== Source material ==

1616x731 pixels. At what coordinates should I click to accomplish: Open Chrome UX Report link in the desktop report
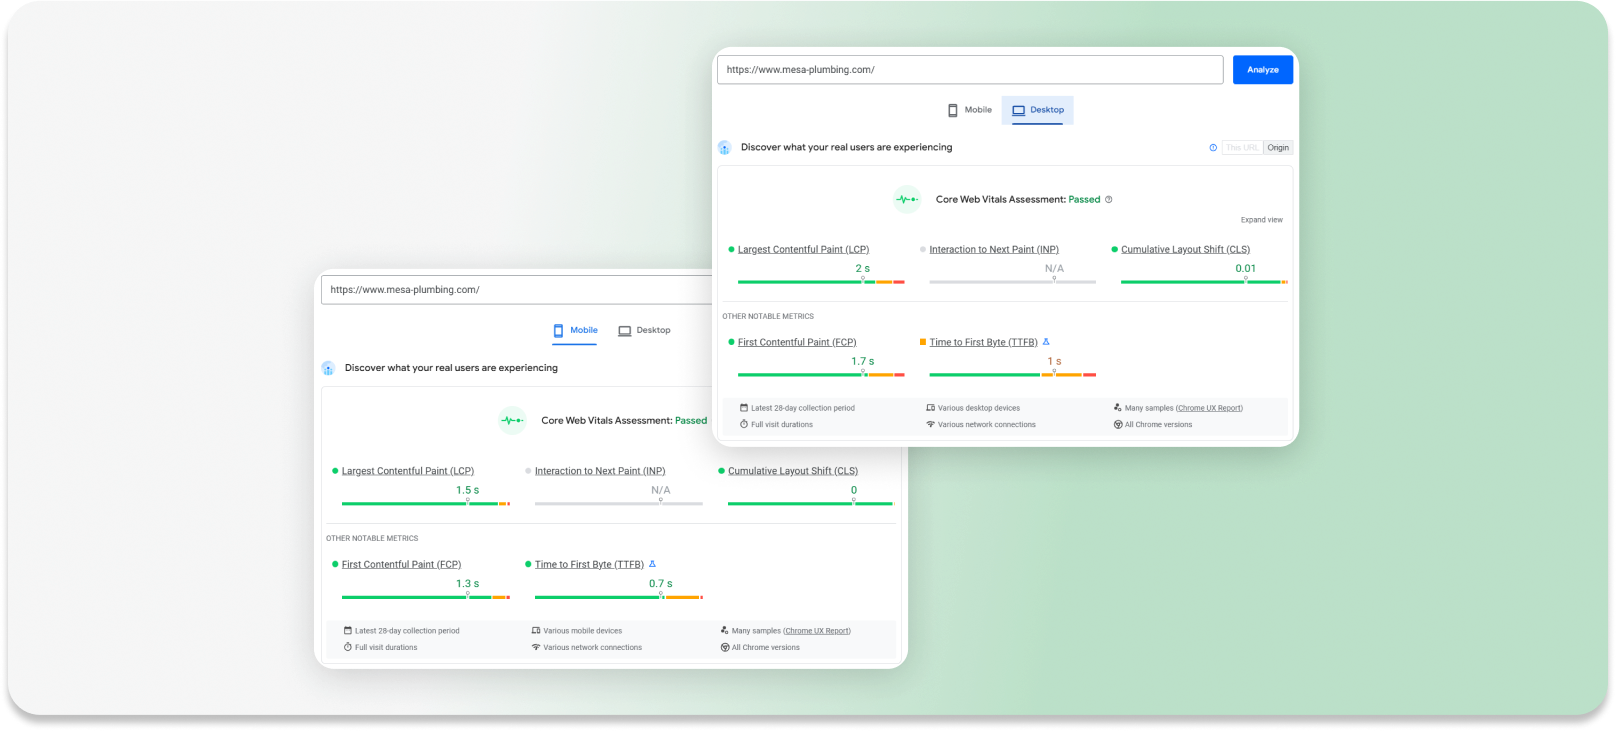click(x=1209, y=408)
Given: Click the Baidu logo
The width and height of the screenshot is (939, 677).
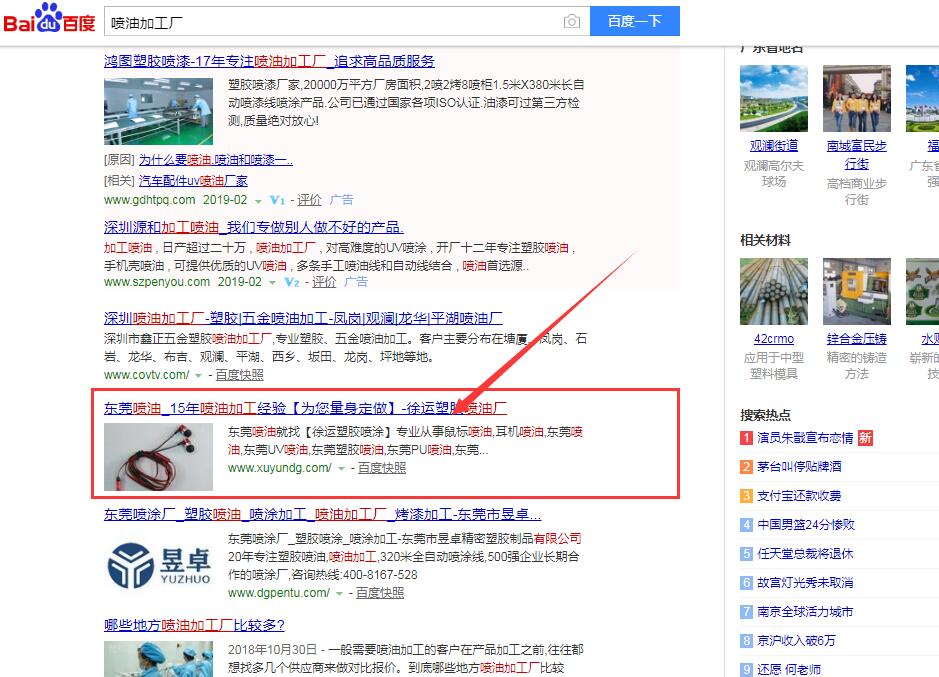Looking at the screenshot, I should click(x=49, y=20).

===

Every line above goes into the copy unchanged; the pictures do not.

1616x731 pixels. At what coordinates should I click to accomplish: Open Chrome UX Report link in the desktop report
click(x=1209, y=408)
Given: Click the Baidu logo
The width and height of the screenshot is (939, 677).
Looking at the screenshot, I should click(x=49, y=20).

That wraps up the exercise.